There is also speculation – not confirmed by Cisco – that some of its headquarters buildings will be closed or change functions and a number of workers will be relocated to other facilities around the state. A posting on the TheLayoff claims that Cisco is closing a number of buildings in San Jose, including buildings that house its executive briefing centers, and another poster reports that non-engineering personnel will be relocated to a Splunk office in San Jose’s Santana Row complex. (Network World sister publication Computerwoche in Germany reported on these claims.)
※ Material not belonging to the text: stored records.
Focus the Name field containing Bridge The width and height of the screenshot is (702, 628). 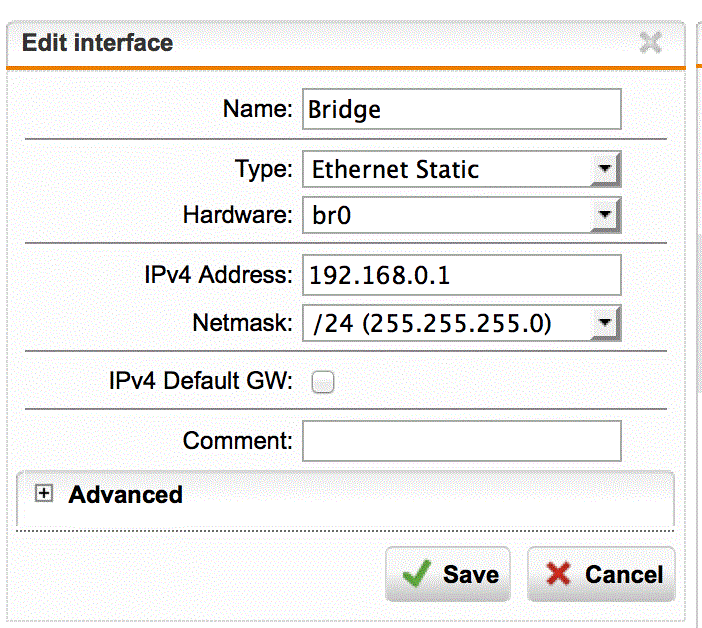[x=462, y=109]
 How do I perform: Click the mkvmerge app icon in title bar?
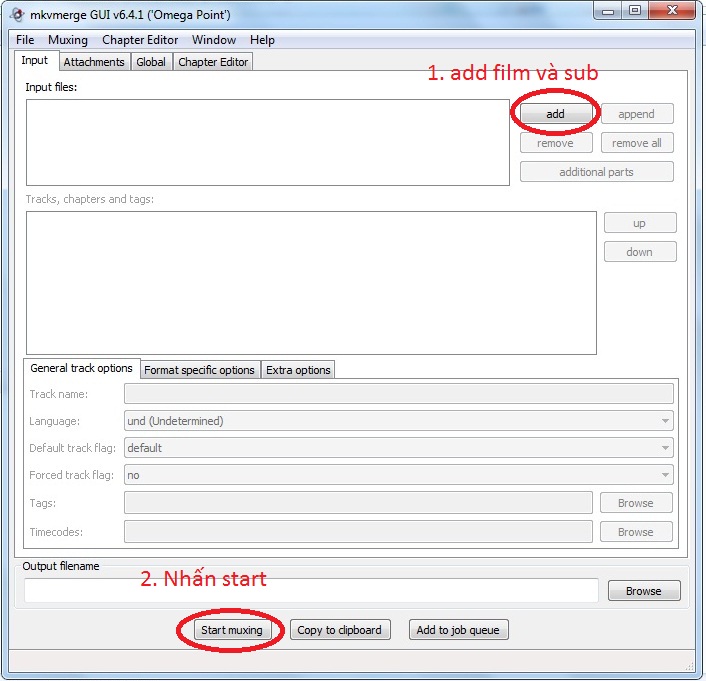click(17, 14)
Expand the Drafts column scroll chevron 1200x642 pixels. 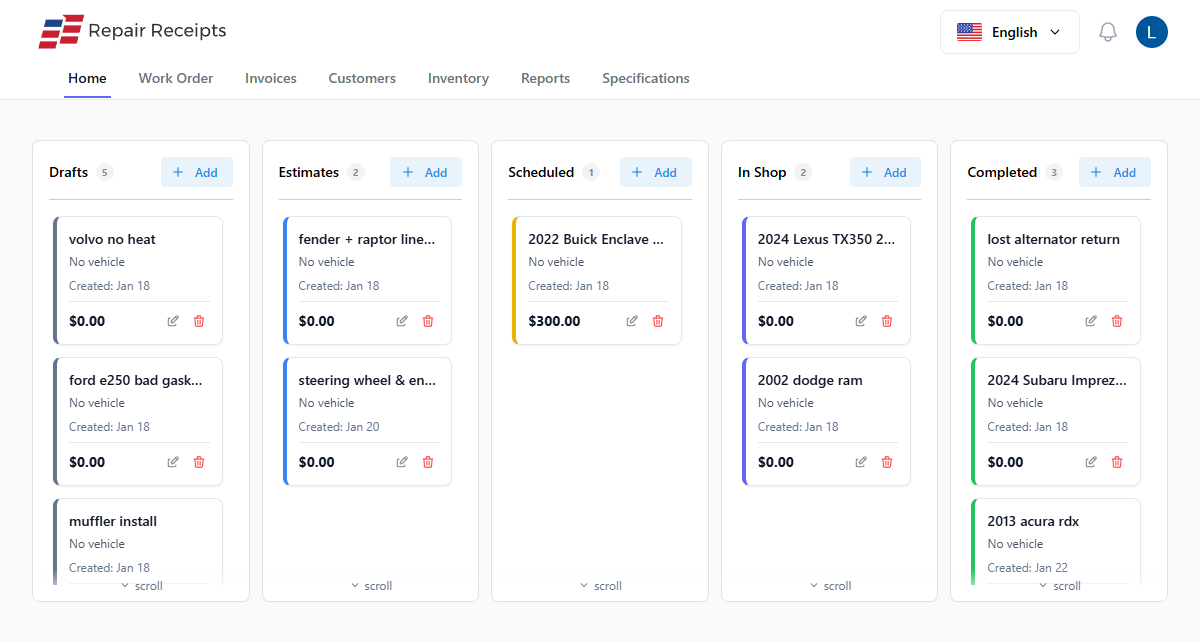click(x=140, y=585)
The latter would come as no surprise to some industry watchers. Since Cisco closed its $28 billion acquisition of Splunk in May, it has been laser-focused on melding the two companies’ security, observability and AI portfolios, so consolidating employees in a few core facilities would make sense.

Effectively integrating the security and observability capabilities of the two vendors will ultimately determine the success or failure of the acquisition, experts told Network World at Cisco’s customer event this past summer. (Read more Cisco news and insights)

Cisco’s 2024 layoff timeline

In August of this year, Cisco said it would slice 7% of its global workface and reconfigure its networking, security and collaboration business units as part of a restructuring that will result in a $1 billion pre-tax charge to earnings. This round of layoffs, which is in progress, will impact about 6,000 jobs.

Six months earlier, in February, Cisco announced 4,200 job cuts in a move that cost the company an estimated $800 million in pre-tax charges.

Cisco is trying to move more quickly into three core areas – AI networking, security and collaboration – and wants to use the current restructuring to pump more resources into those growth areas, said CEO Chuck Robbins during the company’s fiscal fourth-quarter financial call. 

At part of the restructuring, Cisco is combining its networking, security and collaboration teams into one group led by Jeetu Patel, Cisco’s executive vice president and chief product officer.